You would be hard-pressed to find a breeder here who only breeds one litter a year. (Carol excepted, but Carol doesn't breed doodles.)
Those are good points. I agree all of those factors are really important considerations too.
But as I understand it, women are supposed to wait at least 1 year between pregnancies, because their bodies need to fully recover, otherwise, they could experience difficulties.... So I'm wondering if the same principal applies to dogs.
Our breeder only lets the females have three litters total, Then she has them fixed. All of her dogs either live with her or live in a guardian home. After they have three litters, they are spayed and they get to stay in their guardian home or they become the breeders own personal dogs.
The males I see have been bred numerous times over and over, but I don't think that is harmful since all they are doing is something fun...
I actually was disappointed that she only let them breed three times, I would have loved a full sibling for Jack.
I know my breeder at least skips at least one heat in between allowing them to get pregnant, maybe more and max is three times.
Actually, a lot of the males are not having all that much fun. Many owners don't realize that a lot of breedings are done through AI... artifical insemination. This is especially true when there is a large size disparity, as in F1 mini-doodles. In real life, it would be extremely difficult for a 12 lb. poodle to mate with a full-size Golden Retriever or Labrador mom, which is the parentage you often see in the first generation minis.
(I know this doesn't apply to your comment, Jennifer, but while we're on the subject...)
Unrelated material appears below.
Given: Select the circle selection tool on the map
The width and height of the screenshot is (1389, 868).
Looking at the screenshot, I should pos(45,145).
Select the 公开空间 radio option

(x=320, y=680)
I'm no expert, but it seems to me that if a breeding couldn't or wouldn't occur naturally, it's probably not a good idea for it to occur artificially, either. This is not the proper way to "downsize" a breed, and I also think it leads to some orthopedic problems. These comments probably belong in the other discussion about breeding health problems into doodles, but there are instances where both parent dogs' hips were tested and found to be fine, but the offspring had HD and other problems. In my mind, this could be the result of combining genes from two dogs of such extremely different sizes that maybe they shouldn't have been combined in the first place.